She shared that the apple hasn't fallen too far from the tree with Kulture.

"My child is just like me, mixed with her daddy," she said. "She's got a very strong personality, she wants what she want. She knows she's famous."

Cardi B has released her first doll of herself through the company Real Women Are.  (TODAY)
Cardi B has released her first doll of herself through the company Real Women Are. (TODAY)

Kulture will also now have a doll version of her famous mother to play with, as Cardi B announced exclusively on the 3rd hour Friday that she is releasing a new doll in conjunction with a company called Real Women Are.

"It's important to see dolls that look like them because growing up, I ain't never seen a doll that looked like me, I've never seen a doll that really represents me," she said. "When you go to the doll aisle when you was my age, it's either like there's a real white one, there's a real dark one, and there's like barely one that's like in the middle.

"None of them have my style, none of them have my flavor, and it's like I want a doll that represents me."
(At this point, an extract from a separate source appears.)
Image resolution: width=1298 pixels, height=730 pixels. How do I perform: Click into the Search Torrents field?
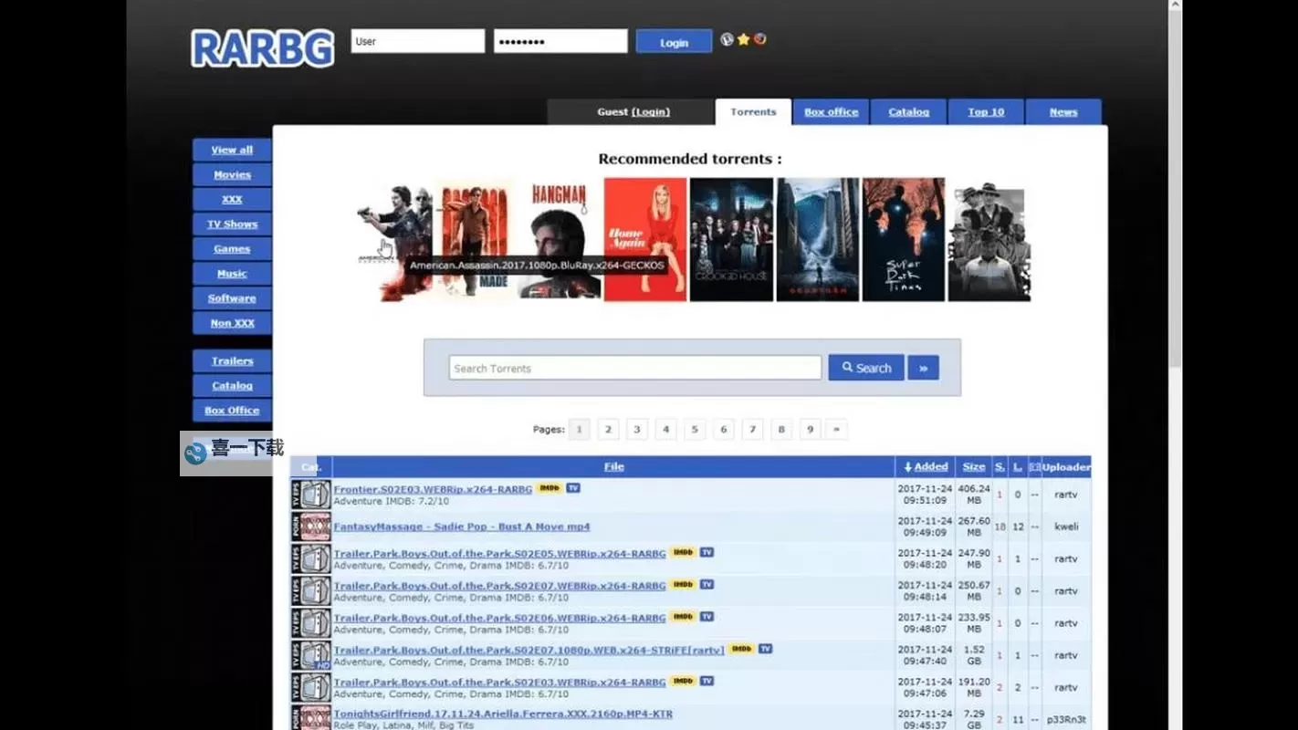click(x=634, y=368)
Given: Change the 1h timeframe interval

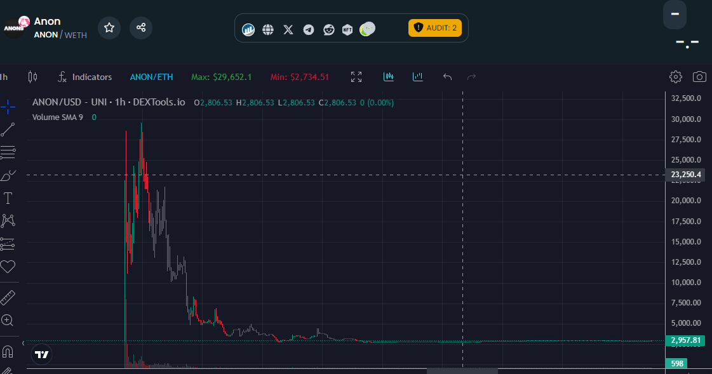Looking at the screenshot, I should pyautogui.click(x=4, y=77).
Real Women Are is a minority-owned company and doll brand targeting women and girls of all ethnicities. The rapper said she hopes to eventually create dolls of women in different professions like doctors and nurses as well as other musical artists.

The $35 doll is not out in stores yet, but there is a waiting list online at Real Women Are's website that people can join to guarantee a purchase for when it comes out in July.